If you’re familiar with the terms bias, bearding and batting, you may be awed by one Liberty County resident’s display of about 50 handmade quilts this week.
From 10 a.m.-6 p.m. Wednesday, quilter Dewayne Stewart will unfurl quilts she has crafted and some she has inherited at Celebration Castle on Elim Church Road in Long County.
“It’s some of the most beautiful work, and I think it could compete with any Amish quilt I’ve ever seen,” friend Chris Mobley said.
After years of being awed by Stewart’s craftsmanship, Mobley and some mutual friends convinced her to hold the showing.
“My love for quilting began as a child when my mother would carry me to my great-grandma’s house to a quilting bee,” Stewart said. She recalls playing with other children while the quilters worked, often finishing a quilt in the span of a day.
Stewart pieced her first work, made from printed chicken feed sacks in the bow-tie pattern, with the help of a family staffer in 1951, just after she married her husband, William E. Stewart.
The Stewarts moved to Liberty County in 1961 when William was stationed at Fort Stewart, she said.
Since his death in April 2009, Stewart has made between eight and 10 quilts per year, up from the five or six she previously made.
“When other people are just sitting, watching TV and doing nothing, I’m quilting and watching TV,” she said.
“People say, ‘Where did you keep them all?’ and I’m wondering, too,” she said about the number of quilts she has made. Now, she has two beds that are covered in stacks of quilts, which boast an assortment of colors and patterns.
She even had a sewing shop in Hinesville for a time, she said. In 1983, she and fellow parishioners at Faith Baptist Church worked together to create a quilt for their pastor and his wife, Bill and Norma Barnett.
“I designed the patterns, and the ladies of the church each made a block,” she said. Later, the women would form a quilting group where they met once per week in the church social hall and quilted together.
“This was about the time I realized that quilting is addictive, and I was getting hooked,” she said. “I would get so excited about each new pattern; I couldn’t wait to get started on it.”
Though her love began long ago, Stewart said she still becomes as excited today — especially to see the finished product.
Stewart recalled one occasion when she was visiting Unicoi State Park in North Georgia and a quilt in a gift shop caught her eye.
“I told my husband that quilt looked just like one I had quilted for a lady in Savannah,” she said. “The more I looked at it, the more certain I became that it was my work.”
Stewart inspected the quilt and found her initials and the date in the corner of the quilt.
She approached the manager, explained that the quilt was hers and offered to make quilts for sale in the shop.
After Stewart made sample quilts with the double wedding ring and Georgia patterns for the manager to approve, she began sending the woman quilts on a regular basis.
“Through the years, I sent her more than 100 quilts,” she said.
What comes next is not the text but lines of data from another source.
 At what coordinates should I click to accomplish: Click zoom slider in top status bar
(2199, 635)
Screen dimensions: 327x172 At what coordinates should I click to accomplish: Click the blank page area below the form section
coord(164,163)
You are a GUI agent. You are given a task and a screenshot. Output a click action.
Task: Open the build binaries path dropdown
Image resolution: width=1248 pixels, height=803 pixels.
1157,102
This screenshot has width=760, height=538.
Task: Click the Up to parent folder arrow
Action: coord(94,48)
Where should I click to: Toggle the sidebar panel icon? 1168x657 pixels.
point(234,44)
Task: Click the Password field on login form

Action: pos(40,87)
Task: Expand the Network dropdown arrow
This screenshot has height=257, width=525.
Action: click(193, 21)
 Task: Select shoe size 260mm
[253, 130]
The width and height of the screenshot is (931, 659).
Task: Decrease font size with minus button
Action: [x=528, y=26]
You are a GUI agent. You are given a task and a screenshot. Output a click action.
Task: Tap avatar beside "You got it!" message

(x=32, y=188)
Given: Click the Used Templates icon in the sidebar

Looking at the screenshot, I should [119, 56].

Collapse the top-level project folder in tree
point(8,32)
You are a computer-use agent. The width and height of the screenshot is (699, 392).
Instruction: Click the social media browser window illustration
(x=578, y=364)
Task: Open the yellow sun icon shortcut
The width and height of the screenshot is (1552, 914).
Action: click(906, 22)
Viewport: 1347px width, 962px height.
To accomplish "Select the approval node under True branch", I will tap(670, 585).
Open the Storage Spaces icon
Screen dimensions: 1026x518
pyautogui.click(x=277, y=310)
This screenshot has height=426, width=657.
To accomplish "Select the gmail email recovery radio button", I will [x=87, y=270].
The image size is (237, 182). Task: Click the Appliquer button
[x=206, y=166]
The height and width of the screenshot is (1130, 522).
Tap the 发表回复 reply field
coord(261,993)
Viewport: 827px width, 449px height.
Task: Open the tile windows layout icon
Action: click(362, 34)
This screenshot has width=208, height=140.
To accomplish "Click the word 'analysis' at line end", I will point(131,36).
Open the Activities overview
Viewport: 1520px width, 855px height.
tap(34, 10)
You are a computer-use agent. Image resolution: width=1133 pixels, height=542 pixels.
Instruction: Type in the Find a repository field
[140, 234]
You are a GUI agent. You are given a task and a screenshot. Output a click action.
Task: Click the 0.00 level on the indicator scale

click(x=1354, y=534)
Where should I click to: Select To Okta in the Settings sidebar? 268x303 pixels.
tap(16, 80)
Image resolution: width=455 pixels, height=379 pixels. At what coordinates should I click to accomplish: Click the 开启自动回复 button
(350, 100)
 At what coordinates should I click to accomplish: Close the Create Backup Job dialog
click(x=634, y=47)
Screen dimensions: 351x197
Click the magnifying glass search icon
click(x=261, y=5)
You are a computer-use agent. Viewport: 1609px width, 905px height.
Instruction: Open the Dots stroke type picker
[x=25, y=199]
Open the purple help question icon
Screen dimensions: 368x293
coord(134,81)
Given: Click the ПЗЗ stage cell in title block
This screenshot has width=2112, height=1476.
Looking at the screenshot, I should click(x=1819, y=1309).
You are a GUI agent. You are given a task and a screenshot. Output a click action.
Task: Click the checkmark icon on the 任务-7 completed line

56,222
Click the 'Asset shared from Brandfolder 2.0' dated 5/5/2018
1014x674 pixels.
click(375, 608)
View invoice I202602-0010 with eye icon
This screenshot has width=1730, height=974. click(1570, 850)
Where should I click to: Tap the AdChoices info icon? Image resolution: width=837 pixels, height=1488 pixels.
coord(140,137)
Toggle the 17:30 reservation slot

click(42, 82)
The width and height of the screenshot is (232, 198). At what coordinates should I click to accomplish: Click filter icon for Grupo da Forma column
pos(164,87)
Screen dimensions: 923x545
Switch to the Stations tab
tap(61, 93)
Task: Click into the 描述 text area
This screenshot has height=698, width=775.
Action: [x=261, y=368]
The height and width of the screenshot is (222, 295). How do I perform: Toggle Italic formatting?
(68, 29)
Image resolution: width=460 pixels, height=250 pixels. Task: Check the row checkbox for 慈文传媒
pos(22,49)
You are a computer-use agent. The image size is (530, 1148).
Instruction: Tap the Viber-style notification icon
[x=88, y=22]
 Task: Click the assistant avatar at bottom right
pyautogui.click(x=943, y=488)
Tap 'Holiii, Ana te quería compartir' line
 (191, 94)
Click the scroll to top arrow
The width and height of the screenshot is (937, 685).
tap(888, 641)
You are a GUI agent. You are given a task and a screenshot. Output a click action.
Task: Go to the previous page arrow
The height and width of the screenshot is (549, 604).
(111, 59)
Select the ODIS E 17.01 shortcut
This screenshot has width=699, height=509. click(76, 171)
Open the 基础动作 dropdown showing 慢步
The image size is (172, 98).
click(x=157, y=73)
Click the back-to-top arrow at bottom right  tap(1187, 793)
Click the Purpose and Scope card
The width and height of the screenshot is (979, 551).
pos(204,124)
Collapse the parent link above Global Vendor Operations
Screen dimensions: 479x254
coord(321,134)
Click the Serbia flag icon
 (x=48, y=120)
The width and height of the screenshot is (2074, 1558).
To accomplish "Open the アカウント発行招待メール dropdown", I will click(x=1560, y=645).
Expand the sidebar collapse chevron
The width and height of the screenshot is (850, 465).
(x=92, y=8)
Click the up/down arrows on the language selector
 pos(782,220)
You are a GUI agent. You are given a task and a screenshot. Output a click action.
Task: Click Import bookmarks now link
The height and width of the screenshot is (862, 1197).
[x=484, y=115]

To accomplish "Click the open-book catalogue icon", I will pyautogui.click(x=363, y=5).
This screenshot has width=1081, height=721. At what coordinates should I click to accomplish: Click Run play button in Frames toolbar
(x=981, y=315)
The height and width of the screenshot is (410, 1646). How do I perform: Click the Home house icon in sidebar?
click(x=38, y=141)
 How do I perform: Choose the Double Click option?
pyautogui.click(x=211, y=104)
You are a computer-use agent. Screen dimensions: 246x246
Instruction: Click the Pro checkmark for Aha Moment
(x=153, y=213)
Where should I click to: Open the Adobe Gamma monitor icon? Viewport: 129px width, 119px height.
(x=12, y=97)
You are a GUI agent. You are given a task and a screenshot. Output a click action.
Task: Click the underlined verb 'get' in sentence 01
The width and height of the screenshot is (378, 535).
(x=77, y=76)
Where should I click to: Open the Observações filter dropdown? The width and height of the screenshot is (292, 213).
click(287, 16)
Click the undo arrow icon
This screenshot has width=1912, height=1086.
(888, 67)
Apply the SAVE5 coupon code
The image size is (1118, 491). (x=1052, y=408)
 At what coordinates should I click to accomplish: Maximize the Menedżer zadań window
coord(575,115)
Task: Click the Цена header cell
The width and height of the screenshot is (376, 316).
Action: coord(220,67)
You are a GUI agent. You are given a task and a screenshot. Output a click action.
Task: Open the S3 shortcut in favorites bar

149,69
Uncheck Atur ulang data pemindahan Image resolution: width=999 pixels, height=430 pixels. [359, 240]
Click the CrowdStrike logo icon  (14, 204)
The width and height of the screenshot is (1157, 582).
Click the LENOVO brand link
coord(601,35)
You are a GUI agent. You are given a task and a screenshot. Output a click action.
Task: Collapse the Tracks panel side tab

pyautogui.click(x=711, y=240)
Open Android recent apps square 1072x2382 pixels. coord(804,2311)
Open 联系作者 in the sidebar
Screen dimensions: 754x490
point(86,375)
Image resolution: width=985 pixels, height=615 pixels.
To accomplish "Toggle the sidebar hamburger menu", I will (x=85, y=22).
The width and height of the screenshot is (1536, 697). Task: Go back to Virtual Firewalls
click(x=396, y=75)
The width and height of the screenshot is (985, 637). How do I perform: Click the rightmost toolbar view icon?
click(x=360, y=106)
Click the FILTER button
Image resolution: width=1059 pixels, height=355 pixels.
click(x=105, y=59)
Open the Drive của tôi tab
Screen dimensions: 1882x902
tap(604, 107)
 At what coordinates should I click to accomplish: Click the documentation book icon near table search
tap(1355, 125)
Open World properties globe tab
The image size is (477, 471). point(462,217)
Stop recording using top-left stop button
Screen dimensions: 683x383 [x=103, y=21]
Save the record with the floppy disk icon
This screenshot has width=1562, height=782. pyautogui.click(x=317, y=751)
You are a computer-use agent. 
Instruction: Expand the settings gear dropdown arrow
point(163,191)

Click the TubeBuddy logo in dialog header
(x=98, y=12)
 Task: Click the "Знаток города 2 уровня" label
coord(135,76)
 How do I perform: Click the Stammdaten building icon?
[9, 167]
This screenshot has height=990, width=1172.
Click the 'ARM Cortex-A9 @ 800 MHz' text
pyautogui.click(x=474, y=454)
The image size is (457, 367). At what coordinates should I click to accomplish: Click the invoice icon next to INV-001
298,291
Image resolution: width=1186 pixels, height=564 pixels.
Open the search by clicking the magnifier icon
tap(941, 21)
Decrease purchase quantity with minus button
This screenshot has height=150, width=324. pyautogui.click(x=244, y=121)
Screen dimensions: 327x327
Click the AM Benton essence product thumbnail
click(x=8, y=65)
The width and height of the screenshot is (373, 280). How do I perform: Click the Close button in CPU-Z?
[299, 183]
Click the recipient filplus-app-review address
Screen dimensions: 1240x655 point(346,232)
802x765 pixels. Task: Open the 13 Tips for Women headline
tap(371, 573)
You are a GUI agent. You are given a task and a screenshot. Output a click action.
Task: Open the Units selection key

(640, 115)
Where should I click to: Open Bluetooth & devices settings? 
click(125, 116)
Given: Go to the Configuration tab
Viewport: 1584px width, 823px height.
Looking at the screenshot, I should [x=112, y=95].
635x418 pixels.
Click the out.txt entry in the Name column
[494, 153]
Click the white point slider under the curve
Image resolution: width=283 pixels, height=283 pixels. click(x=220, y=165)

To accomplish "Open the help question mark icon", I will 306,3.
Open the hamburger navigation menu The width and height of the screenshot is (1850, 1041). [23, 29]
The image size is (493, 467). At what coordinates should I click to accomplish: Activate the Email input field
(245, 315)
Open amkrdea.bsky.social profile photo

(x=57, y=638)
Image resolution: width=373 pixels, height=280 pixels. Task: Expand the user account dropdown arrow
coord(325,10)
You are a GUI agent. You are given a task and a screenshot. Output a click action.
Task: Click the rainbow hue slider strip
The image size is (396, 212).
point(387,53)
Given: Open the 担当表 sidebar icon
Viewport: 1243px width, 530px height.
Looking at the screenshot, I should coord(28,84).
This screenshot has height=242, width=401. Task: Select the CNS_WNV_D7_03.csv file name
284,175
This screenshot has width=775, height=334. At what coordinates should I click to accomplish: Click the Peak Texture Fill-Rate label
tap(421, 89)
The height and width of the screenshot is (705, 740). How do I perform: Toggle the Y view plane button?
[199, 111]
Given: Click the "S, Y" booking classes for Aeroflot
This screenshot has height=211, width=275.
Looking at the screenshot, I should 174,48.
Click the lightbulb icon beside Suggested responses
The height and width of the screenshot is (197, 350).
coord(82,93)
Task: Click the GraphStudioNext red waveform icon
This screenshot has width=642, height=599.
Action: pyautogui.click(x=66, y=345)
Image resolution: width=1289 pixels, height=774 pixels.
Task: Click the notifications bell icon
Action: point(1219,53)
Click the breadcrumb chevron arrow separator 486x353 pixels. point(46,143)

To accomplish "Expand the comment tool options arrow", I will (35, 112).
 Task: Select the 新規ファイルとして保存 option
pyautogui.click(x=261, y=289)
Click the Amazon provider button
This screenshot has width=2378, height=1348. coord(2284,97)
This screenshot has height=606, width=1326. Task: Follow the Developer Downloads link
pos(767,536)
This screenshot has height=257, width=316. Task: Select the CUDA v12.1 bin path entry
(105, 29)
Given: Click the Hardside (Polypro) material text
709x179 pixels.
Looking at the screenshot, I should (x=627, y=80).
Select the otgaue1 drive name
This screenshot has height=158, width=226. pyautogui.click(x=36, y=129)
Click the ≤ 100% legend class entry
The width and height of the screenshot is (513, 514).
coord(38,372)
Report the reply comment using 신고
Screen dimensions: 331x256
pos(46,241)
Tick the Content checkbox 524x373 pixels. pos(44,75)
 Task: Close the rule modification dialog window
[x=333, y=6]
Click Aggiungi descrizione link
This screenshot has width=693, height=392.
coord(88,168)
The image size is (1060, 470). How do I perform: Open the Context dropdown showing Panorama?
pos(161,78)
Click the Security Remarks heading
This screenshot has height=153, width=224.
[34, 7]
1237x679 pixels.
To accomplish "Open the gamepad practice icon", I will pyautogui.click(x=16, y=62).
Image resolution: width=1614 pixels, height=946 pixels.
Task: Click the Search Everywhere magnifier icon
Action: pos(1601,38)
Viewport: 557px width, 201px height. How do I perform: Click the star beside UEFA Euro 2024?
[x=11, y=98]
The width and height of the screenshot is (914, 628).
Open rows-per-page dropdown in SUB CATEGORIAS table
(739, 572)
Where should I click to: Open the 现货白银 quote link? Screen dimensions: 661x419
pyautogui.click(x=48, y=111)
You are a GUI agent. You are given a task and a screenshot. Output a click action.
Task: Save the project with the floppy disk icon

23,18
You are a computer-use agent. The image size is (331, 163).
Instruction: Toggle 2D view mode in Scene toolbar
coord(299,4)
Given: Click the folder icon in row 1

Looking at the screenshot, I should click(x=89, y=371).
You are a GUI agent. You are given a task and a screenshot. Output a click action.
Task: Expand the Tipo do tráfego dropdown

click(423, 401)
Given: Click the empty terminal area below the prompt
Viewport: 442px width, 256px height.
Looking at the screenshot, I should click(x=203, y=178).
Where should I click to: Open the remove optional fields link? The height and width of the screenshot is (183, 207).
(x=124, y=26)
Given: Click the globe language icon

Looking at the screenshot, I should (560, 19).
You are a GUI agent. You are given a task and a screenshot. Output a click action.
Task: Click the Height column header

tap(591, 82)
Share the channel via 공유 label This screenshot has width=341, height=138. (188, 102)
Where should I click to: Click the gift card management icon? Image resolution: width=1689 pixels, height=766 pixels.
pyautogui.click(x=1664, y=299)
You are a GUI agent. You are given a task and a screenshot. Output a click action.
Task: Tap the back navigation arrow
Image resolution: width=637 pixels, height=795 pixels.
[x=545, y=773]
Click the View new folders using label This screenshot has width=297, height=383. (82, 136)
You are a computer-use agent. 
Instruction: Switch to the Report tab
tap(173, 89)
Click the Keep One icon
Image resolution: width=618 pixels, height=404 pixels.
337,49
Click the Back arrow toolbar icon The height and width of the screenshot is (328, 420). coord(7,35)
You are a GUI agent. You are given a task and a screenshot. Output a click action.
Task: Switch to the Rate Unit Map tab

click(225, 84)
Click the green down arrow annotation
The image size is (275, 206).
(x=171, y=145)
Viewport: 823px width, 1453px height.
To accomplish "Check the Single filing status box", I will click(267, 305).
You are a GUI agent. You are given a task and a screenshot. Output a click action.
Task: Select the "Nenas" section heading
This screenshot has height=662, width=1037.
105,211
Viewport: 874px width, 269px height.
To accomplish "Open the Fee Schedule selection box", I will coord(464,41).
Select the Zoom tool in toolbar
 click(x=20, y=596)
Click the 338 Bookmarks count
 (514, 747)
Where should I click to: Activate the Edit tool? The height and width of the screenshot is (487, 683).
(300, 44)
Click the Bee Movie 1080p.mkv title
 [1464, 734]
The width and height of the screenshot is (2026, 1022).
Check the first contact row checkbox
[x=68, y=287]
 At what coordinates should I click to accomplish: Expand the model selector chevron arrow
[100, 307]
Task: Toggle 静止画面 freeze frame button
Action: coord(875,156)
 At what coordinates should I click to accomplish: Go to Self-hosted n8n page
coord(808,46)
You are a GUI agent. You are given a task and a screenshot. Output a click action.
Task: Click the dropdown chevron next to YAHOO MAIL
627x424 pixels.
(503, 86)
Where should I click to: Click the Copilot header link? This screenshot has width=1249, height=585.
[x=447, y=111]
Money from the quilts sold at Unicoi paid for her son’s college expenses.  
The 78-year-old Alabama native, who has made more than 250 quilts as gifts and for sale, said she “can never sit idle” and will continue to keep making quilts as long as she is able.
“My eyesight is failing, and arthritis is very bad in my hands,” she said. “But just as long as I can see to make a stitch, I’ll keep on quilting.”